As an environmental science and Career Choices teacher, Ms. Smith gave her students nothing less than devotion, said Patra Boots, principal of the alternative school during Ms. Smith’s tenure there.
“She believed any kid could learn,” Boots said. “It was a whole attitude: She didn’t approach it as, ‘You had your chance and you blew it.’ Her approach was, ‘You’re ready now; let’s go forward.'”
In March 2008, Ms. Smith won the high school educator of the year award from the Washington Alternative Learning Association.
In accepting the honor, she emphasized her love of the life she had chosen.
“I have had the pleasure of teaching three generations of students,” she told her colleagues, who gave her a standing ovation at a school board meeting.
Reason for graduating
“Miss Smith was the reason I graduated from high school,” Tony Bush, a former student, wrote to the state alternative learning association.
“She sees the good and the potential in students, never giving up . . . and never allowing them to give up on themselves.”
Ms. Smith taught at the alternative school from 1999 until her retirement last year. Prior to that she taught special education and other subjects at Sequim High and Sequim Middle School; she held a Ph.D. in learning disabilities as well as degrees in education, French and Spanish.
Friends also remember Ms. Smith as a tough, independent woman who reveled in the outdoors.
She lived outside Quilcene in a cabin off Snow Creek Road near Lake Leland, harnessed solar energy to power her computers and took epic hikes into the Olympic Mountains.
“She was as comfortable with a chainsaw as she was with a laptop,” said Annette Hanson, a friend and colleague at the Sequim School District.
“She could have been a backcountry woman 100 years ago,” roaming the ridges as she did — except she carried her notebook computer on hikes.
After a full day at school, Ms. Smith was known for going home to chop wood on her property, load it into her old pickup truck and deliver it to buyers, said Jo Chinn, another friend and retired Sequim Middle School librarian.
Kathy Strozyk, a frequent travel companion, went on one of Ms. Smith’s last big trips: to New Orleans for Mardi Gras in February.
“That was the first time she got into a wheelchair,” Strozyk said. “She really wanted to go; I said, ‘I’m game.'”
Strozyk has some good pictures of her friend happily weighted down with a mass of Mardi Gras beads.
Above all, Ms. Smith found joy in her students.
The stone to be placed on her grave, Strozyk said, will read simply, “I taught.”
“That was her life, until the end,” said Strozyk, adding that Ms. Smith enthusiastically helped one of her caregivers, a high school student, with his schoolwork.

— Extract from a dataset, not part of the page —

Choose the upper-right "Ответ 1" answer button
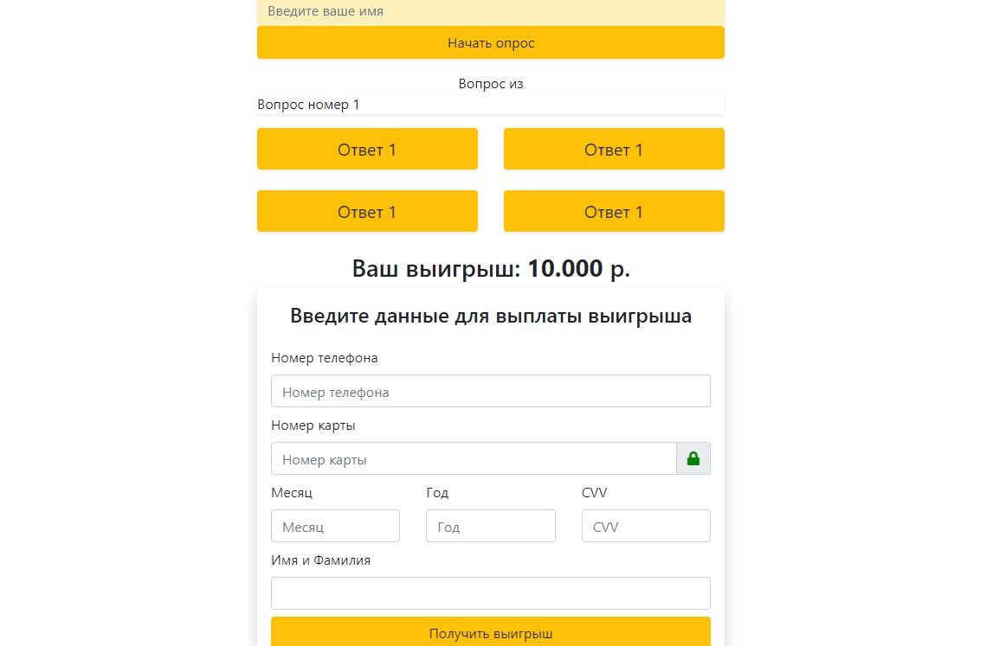The image size is (993, 646). point(614,150)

One of the last things Ms. Smith wanted to do was send out her Christmas cards, along with a goodbye letter. So Strozyk got the 55 missives stamped and mailed a few days before the writer died.

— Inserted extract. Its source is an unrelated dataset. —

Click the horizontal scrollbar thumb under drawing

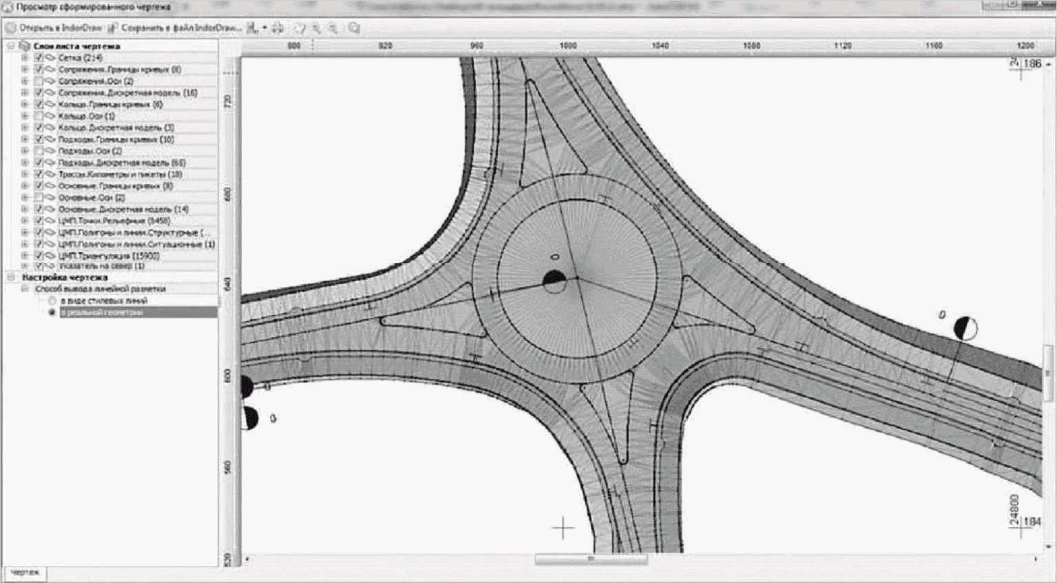point(591,559)
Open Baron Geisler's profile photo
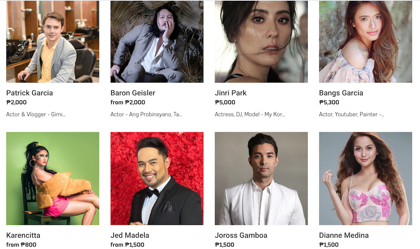420x249 pixels. [x=157, y=42]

Hanson remembered, too, how in the classroom, this teacher “had the patience of Job. She had the patience to wait until she really connected with the student.”
“She was just so accepting. She just always believed the kids had things they could do, and she built on that,” Chinn added.

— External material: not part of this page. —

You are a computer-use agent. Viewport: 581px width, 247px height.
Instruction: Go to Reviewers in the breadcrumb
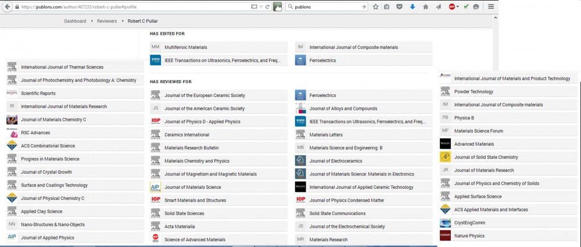click(106, 21)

“She saw beyond anything that hampered a kid from learning in the traditional way.”
Ms. Smith showed her toughness even when driving to work, Chinn said. She could have taken the route around Lake Leland, but instead “she drove over the mountains.”
And in her 38 years teaching in Sequim, she missed exactly one day of work, according to Hanson, the district’s resources and information specialist.
Another quality that set Ms. Smith apart, Boots said, was how comfortable she was with herself and her offbeat approach to life.
As a result, “the people whose lives she touched became more tolerant of how everyone looks at things differently, approaches things differently.”
She also “proved to kids that they didn’t have to accept barriers,” in the classroom or in the wider world, Boots added.
When teaching, Ms. Smith “was always willing to try multiple approaches. She never looked at something as hopeless.”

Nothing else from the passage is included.